Tytuł: Odp: Chamskie odzywki / zachowanie Świadków wobec ludzi podczas głoszenia.
Wiadomość wysłana przez: Iskierka w 11 Marzec, 2017, 12:43
Naszły mnie pewne przemyślenia dzisiaj. Kiedyś jak głosiłem to osobiście z tym się nie spotkałem ale wiele razy słyszałem świadkowie znani ze swojego fanatyzmu i chamstwa kierowali różne bezczelne / chamskie odzywki do ludzi, którym głosili na terenie. Według ich mniemania reprezentują oni Najwyższego we wszechświecie więc wydaje mi się, że powinni też godnie się zachowywać i z godnością traktować tych, którym głoszą. Prawda jest taka, że taki burak gdyby trafił na jakiegoś dresa to w najlepszym wypadku usłyszałby wiązankę typu "spier....j ch..j.. zaje....y" a w najgorszym mógłby dostać po prostu z liścia lub jeszcze gorzej.

Ja osobiście nie spotkałem się z czymś takim, ale słyszałem od wielu osób takie cytaty "Ja będę czekał ale armagedon nie poczeka" i wiele innych ciekawyc, których już nie pamiętam. Oczywiście starsi ludzie będą pamiętać wkładanie nogi w drzwi, żeby domownik nie mógł zamknąć drzwi i w ten sposób nie uronił ani kropelki z "ożywczego orędzia" :)

A co Wy myślicie o tym?

Jak widzę, to taki zwyczaj mieli starsi bracia, starsze pokolenie. Nieźle rozpowszechniony, skoro jak tu czytam każdy z tym się zetknął. Może wtedy takie było "światło zrozumienia"? ;)

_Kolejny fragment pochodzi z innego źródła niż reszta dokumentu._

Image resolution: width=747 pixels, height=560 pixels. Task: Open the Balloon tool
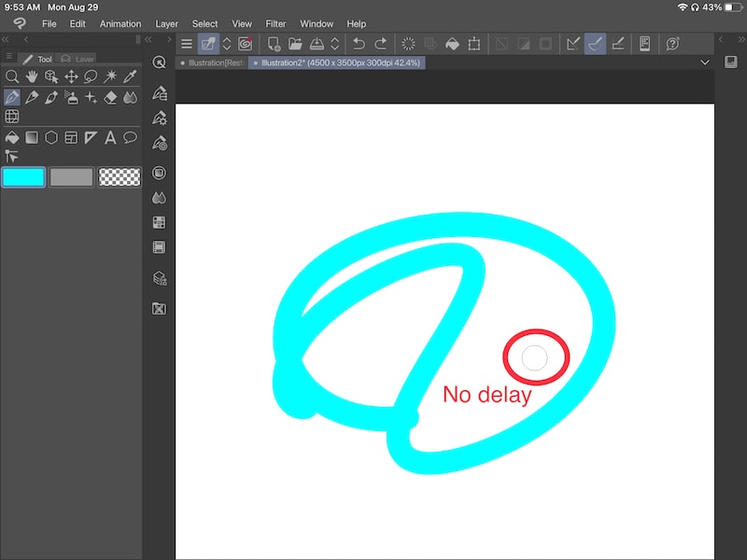(x=132, y=137)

Umawiałam się na głoszenie ze starszym zboru, starszym wiekiem bratem. No niestety jak ktoś nie chciał słuchać, to miał w zwyczaju wsadzać nogę w drzwi mówiąc do domownika " słuchaj no pan...". Wstydziłam się i czerwieniłam, aż przestałam z tym bratem głosić  :)

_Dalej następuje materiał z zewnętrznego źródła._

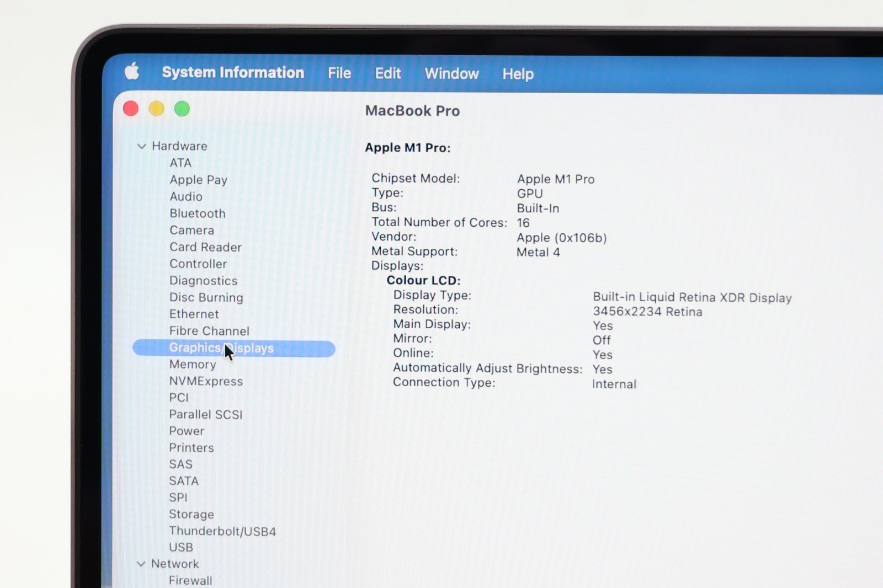Viewport: 883px width, 588px height.
Task: Open the Window menu
Action: point(451,74)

Tytuł: Odp: Chamskie odzywki / zachowanie Świadków wobec ludzi podczas głoszenia.
Wiadomość wysłana przez: HARNAŚ w 11 Marzec, 2017, 17:36
Kiedyś jako dzieciak głosiłem razem ze starszym wiekiem bratem  w dzielnicy willowej. Jeden gość wykopywał drzewko na swoim ogrodzie koło płotu. Brat L. mówi do niego bez żadnego dzień dobry , tonem pretensji:
-ej panie , co pan robisz?
-drzewko wykopuje-odpowiada gospodarz. :)
-zostaw pan to drzewo ono mi się bardzo podoba.

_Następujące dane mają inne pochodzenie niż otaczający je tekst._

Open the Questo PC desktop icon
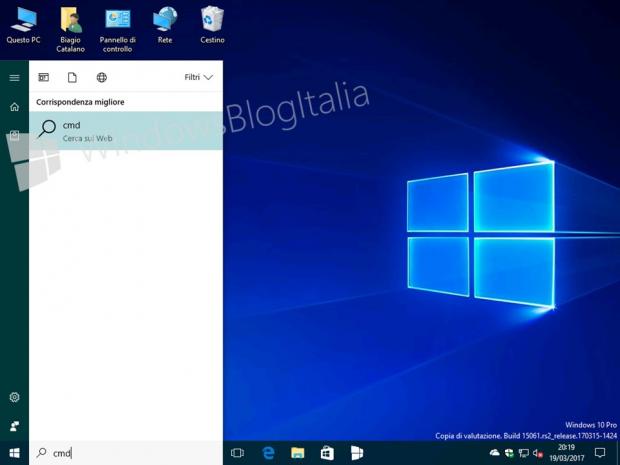Image resolution: width=620 pixels, height=465 pixels. coord(23,20)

-to mój ogród mogę robić co chcę, a mi ono przeszkadza.
-panie zostaw je pan bo ja tu często chodzę i wybrałem sobie ten dom. ;D
-jak to sobie pan wybrał mój dom ? na co niby? ??? ??? ???
-będę w nim mieszkał po armagedonie jak pan zginie w wojnie bożej.
- ??? ??? ??? co pan pleciesz?
-zostaw pan w tech chwili to drzewo ja je chcę. Będę tu mieszkał .
Tytuł: Odp: Chamskie odzywki / zachowanie Świadków wobec ludzi podczas głoszenia.
Wiadomość wysłana przez: Blizna w 11 Marzec, 2017, 17:43
Kiedyś jako dzieciak głosiłem razem ze starszym wiekiem bratem  w dzielnicy willowej. Jeden gość wykopywał drzewko na swoim ogrodzie koło płotu. Brat L. mówi do niego bez żadnego dzień dobry , tonem pretensji:
-ej panie , co pan robisz?
-drzewko wykopuje-odpowiada gospodarz. :)
-zostaw pan to drzewo ono mi się bardzo podoba.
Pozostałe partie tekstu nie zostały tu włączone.